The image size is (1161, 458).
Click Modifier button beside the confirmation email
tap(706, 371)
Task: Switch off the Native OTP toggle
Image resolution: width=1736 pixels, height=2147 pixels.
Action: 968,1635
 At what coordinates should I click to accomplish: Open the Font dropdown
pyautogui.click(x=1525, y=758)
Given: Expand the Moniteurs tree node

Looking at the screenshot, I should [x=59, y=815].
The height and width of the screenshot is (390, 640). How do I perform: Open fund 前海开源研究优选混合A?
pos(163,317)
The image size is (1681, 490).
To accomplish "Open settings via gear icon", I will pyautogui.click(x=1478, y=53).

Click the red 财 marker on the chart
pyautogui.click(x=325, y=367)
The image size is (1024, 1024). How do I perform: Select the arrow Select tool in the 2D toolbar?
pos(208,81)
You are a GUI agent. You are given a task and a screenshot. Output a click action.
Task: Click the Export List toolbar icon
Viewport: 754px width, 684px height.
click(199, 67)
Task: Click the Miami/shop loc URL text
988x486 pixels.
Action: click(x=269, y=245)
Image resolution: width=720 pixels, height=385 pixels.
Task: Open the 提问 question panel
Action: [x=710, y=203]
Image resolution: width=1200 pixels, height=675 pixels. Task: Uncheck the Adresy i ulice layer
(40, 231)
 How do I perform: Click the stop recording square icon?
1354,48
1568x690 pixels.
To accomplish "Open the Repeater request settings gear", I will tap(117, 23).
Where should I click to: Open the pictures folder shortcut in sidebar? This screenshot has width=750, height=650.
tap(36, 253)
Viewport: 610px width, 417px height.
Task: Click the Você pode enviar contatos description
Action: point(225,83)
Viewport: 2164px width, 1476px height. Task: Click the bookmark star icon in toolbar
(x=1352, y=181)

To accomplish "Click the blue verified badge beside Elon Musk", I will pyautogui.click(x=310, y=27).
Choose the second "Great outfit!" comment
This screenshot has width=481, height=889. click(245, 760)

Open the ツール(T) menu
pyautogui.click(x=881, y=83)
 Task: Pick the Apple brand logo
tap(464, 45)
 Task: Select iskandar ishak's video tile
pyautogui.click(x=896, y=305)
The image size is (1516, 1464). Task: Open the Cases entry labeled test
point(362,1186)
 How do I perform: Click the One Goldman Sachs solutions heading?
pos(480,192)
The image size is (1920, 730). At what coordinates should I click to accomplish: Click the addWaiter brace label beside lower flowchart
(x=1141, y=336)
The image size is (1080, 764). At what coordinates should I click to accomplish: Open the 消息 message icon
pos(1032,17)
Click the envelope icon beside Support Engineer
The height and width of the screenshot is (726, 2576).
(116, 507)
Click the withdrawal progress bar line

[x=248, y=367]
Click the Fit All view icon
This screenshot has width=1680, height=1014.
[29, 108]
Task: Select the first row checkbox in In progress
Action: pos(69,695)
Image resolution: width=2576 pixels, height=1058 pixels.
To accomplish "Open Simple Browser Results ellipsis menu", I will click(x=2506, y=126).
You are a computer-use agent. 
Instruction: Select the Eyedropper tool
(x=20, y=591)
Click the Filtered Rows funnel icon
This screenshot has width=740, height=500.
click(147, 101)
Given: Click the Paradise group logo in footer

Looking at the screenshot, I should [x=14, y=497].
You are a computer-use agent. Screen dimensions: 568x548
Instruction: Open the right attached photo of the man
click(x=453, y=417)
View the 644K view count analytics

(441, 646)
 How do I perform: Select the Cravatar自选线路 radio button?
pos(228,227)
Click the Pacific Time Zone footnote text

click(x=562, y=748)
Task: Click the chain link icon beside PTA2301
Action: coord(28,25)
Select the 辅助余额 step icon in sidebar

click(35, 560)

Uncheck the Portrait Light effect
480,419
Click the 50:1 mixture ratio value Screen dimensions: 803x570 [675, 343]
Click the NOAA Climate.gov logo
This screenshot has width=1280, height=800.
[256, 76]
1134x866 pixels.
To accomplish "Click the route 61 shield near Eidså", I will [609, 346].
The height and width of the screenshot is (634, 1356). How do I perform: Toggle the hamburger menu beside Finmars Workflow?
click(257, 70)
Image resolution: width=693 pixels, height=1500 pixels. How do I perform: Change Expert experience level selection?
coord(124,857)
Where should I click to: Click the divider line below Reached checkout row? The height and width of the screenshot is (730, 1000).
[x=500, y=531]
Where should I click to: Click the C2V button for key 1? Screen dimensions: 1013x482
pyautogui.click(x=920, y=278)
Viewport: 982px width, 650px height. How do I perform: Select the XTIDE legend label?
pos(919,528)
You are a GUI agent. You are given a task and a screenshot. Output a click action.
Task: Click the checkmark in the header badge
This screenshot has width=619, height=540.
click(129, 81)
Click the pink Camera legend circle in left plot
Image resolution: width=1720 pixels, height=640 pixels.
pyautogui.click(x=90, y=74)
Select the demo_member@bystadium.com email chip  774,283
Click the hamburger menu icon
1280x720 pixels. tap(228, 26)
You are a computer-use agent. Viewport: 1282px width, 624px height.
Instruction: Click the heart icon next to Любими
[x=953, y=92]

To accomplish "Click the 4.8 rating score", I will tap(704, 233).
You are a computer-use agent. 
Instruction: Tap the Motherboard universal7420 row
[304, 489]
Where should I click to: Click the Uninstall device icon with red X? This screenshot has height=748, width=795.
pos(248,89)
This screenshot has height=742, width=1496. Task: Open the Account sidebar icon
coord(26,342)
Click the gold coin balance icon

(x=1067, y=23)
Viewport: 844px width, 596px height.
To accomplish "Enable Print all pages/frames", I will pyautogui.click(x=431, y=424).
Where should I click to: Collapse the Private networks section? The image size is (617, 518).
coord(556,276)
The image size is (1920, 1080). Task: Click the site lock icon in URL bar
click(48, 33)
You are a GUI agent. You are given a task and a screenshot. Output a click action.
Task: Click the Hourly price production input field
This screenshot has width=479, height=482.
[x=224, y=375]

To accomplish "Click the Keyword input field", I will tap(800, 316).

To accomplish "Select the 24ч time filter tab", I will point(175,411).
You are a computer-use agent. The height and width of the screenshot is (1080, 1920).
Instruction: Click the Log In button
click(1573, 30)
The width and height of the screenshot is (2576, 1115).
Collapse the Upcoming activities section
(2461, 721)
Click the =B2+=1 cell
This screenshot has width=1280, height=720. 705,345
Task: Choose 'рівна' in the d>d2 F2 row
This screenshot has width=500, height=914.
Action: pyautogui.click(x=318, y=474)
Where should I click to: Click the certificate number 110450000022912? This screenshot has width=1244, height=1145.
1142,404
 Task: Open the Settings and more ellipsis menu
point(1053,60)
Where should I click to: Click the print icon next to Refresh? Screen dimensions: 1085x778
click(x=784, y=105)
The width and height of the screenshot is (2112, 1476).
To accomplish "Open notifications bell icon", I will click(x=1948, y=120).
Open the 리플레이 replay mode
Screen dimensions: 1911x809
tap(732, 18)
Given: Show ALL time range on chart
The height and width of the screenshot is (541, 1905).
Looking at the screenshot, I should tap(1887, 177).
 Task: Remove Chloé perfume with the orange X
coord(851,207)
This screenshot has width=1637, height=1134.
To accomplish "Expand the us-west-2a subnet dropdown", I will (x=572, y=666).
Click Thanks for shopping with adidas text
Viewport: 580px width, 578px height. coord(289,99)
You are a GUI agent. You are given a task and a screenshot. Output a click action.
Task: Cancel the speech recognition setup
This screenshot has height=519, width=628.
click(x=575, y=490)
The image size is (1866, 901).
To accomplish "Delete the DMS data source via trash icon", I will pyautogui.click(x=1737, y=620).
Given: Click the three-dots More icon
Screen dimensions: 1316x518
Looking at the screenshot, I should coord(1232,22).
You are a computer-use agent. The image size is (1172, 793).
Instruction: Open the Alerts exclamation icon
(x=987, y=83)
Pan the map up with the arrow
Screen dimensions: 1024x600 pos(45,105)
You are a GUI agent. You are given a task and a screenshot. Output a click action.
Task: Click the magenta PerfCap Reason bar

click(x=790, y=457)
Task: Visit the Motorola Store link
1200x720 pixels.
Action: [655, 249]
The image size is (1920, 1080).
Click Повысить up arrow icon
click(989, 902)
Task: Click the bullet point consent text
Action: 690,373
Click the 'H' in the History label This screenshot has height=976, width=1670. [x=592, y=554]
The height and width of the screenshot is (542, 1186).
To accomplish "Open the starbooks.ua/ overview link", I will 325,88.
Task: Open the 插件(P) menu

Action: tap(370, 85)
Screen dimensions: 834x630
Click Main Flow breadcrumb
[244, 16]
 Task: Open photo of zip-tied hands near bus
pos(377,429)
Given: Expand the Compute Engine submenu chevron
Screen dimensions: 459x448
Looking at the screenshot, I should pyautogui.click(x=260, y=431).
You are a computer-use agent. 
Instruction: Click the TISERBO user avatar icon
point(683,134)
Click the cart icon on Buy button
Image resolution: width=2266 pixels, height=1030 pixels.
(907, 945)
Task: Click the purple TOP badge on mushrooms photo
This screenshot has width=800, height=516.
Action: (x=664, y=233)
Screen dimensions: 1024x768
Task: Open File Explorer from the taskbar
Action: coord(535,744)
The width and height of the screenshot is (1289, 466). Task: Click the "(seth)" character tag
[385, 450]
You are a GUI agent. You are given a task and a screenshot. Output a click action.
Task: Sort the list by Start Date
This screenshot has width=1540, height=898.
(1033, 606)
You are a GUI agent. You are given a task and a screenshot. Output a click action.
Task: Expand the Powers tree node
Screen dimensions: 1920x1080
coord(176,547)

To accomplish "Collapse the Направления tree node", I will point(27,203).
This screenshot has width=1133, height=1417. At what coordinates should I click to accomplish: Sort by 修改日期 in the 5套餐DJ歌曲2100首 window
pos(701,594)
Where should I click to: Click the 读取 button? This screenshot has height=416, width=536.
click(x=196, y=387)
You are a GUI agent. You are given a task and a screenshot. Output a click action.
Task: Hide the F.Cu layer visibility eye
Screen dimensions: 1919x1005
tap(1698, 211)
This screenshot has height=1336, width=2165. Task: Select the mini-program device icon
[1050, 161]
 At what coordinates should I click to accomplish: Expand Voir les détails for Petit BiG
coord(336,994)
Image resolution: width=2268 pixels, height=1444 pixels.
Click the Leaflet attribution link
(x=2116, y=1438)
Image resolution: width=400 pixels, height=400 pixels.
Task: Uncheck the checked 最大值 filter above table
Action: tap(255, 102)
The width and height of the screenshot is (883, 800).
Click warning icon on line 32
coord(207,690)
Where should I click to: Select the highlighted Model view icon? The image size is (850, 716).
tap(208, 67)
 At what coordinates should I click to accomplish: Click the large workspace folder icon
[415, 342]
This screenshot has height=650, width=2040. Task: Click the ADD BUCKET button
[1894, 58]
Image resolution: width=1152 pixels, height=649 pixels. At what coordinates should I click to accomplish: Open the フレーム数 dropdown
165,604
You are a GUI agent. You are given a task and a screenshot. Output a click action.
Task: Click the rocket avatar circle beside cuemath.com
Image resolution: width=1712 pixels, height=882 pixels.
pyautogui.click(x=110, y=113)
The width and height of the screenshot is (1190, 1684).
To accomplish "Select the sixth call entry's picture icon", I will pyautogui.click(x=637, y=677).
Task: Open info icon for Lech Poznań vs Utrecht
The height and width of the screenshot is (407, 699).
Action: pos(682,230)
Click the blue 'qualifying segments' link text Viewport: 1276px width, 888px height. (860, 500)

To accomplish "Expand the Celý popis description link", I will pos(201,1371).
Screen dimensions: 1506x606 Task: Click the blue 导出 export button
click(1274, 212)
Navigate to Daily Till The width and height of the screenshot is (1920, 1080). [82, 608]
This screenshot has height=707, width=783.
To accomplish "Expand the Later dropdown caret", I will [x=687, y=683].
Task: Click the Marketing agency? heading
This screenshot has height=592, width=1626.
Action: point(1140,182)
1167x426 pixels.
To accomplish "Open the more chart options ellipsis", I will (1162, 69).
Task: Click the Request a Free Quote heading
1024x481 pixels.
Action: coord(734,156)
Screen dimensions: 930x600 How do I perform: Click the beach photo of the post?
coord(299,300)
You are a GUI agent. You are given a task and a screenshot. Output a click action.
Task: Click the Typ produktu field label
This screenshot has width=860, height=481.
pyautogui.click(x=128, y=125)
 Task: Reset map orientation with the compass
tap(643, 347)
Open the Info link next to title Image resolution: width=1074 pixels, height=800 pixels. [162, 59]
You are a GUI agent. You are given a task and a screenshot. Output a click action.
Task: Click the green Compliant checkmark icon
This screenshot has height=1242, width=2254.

» Directive:
Express everything from the start of the material down to the line containing "pos(208,81)", both ends included, as a Markdown table with the columns Item and Text. Give each line its own numbered row and leave out blank lines.

» Answer for this exercise:
| Item | Text |
|---|---|
| 1 | The image size is (1161, 458). |
| 2 | Click Modifier button beside the confirmation email |
| 3 | tap(706, 371) |
| 4 | Task: Switch off the Native OTP toggle |
| 5 | Image resolution: width=1736 pixels, height=2147 pixels. |
| 6 | Action: 968,1635 |
| 7 |  At what coordinates should I click to accomplish: Open the Font dropdown |
| 8 | pyautogui.click(x=1525, y=758) |
| 9 | Given: Expand the Moniteurs tree node |
| 10 | Looking at the screenshot, I should [x=59, y=815]. |
| 11 | The height and width of the screenshot is (390, 640). How do I perform: Open fund 前海开源研究优选混合A? |
| 12 | pos(163,317) |
| 13 | The image size is (1681, 490). |
| 14 | To accomplish "Open settings via gear icon", I will pyautogui.click(x=1478, y=53). |
| 15 | Click the red 财 marker on the chart |
| 16 | pyautogui.click(x=325, y=367) |
| 17 | The image size is (1024, 1024). How do I perform: Select the arrow Select tool in the 2D toolbar? |
| 18 | pos(208,81) |